Task requirements:
(1) Condense the paragraph of the prisma-pothos-inputs usage notes that begins "Options (GeneratePothosSchemaOptions)" into a short list, keeping its main facts.
(2) Rewrite the prisma-pothos-inputs usage notes from "const normalized = parsePrismaSchema(schemaSource);" to "(models + enums).", putting "prismaSchemaText" wherever "schemaSource" appears.
(3) Write the next part of the prisma-pothos-inputs usage notes, picking up after their final line.

One-shot: schema string → Pothos TypeScript

import { generatePothosFromSchema } from '@rachelallyson/prisma-pothos-inputs';
import { readFileSync } from 'fs';

const schemaSource = readFileSync('prisma/schema.prisma', 'utf-8');
const ts = generatePothosFromSchema(schemaSource, {
  prismaClientPath: '../../generated/prisma/client.js', // optional
  useRelationInputs: true, // optional: connect/create/connectOrCreate instead of FK scalars
});

Two-step: parse then generate

import { parsePrismaSchema, generatePothosSchema } from '@rachelallyson/prisma-pothos-inputs';

const normalized = parsePrismaSchema(schemaSource);
const ts = generatePothosSchema(normalized, { prismaClientPath: '...' });

Exports:

  • generatePothosFromSchema(schemaSource, options?) — Parse + generate in one call.
  • Options (GeneratePothosSchemaOptions): prismaClientPath? — path to Prisma client for typed refs; useRelationInputs? (default false) — when true, CreateInput uses nested relation inputs (connect, create, connectOrCreate) and omits FK scalars, and refs are typed as Prisma.PostCreateInput etc.
  • writePothosInputs(options)Async. Read schema from disk, generate, and write the file. Use at server startup so you don’t need a separate generate script (see below).
  • parsePrismaSchema(schemaSource) — Parse only; returns NormalizedSchema (models + enums).
  • generatePothosSchema(normalized, options?) — Generate from a NormalizedSchema.
  • generatePothosEnums(normalized) — Enum registration only.
  • Types: NormalizedSchema, NormalizedModel, NormalizedEnum, GeneratePothosSchemaOptions, WritePothosInputsOptions, PothosEnumBuilder.
  • PRISMA_SCALAR_TO_GRAPHQL, CUSTOM_SCALARS — Mapping and scalar names.

Dataset content:

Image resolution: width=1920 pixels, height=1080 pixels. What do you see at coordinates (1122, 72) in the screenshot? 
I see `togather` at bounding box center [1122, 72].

Outputs in order:
(1)
- prismaClientPath (optional): path to the Prisma client, used for typed refs.
- useRelationInputs (optional, default false): when true, CreateInput uses nested relation inputs (connect, create, connectOrCreate) and omits FK scalars, and refs are typed as Prisma.PostCreateInput and similar.

(2)
const normalized = parsePrismaSchema(prismaSchemaText);
const ts = generatePothosSchema(normalized, { prismaClientPath: '...' });

Exports:

  • generatePothosFromSchema(prismaSchemaText, options?) — Parse + generate in one call.
  • Options (GeneratePothosSchemaOptions): prismaClientPath? — path to Prisma client for typed refs; useRelationInputs? (default false) — when true, CreateInput uses nested relation inputs (connect, create, connectOrCreate) and omits FK scalars, and refs are typed as Prisma.PostCreateInput etc.
  • writePothosInputs(options)Async. Read schema from disk, generate, and write the file. Use at server startup so you don’t need a separate generate script (see below).
  • parsePrismaSchema(prismaSchemaText) — Parse only; returns NormalizedSchema (models + enums).

(3)
Generate at server startup

Generate the Pothos inputs file when the server starts so you don’t need a separate script. Call writePothosInputs before importing your schema:

// server.ts or index.ts — entry point
import { writePothosInputs } from '@rachelallyson/prisma-pothos-inputs';
import { fileURLToPath } from 'node:url';
import { dirname, join } from 'node:path';

const __dirname = dirname(fileURLToPath(import.meta.url));

await writePothosInputs({
  schemaPath: join(__dirname, 'prisma/schema.prisma'),
  outputPath: join(__dirname, 'src/__generated__/pothos-inputs.ts'),
  prismaClientPath: '../../generated/prisma/client.js',
  cwd: join(__dirname, '..'), // optional; defaults to process.cwd()
});

const { schema } = await import('./src/schema.js');
// Start your GraphQL server with schema...

Run the entry point with tsx (or similar) so the newly written file is loaded when the schema module is imported.


Build integration

Run after Prisma generate:

{
  "scripts": {
    "generate": "prisma generate && npx @rachelallyson/prisma-pothos-inputs --schema prisma/schema.prisma --output-pothos src/__generated__/pothos-inputs.ts --prisma-client-path ../../generated/prisma/client.js"
  }
}

See docs/EXAMPLES.md for the full Pothos example.


What gets generated

With --output-pothos you get a single file that exports registerPothosTypes(builder). It:

  • Registers scalars (e.g. DateTime).
  • Registers enums: each Prisma enum (e.g. Role) and a shared SortOrder (asc, desc).
  • Registers per-model input types:
    • OrderByInput — one optional SortOrder field per sortable column (same shape as Prisma; pass orderBy: args.orderBy).
    • FindManyArgs — optional where, orderBy, skip, take (single input so you can ...(args.input ?? {})).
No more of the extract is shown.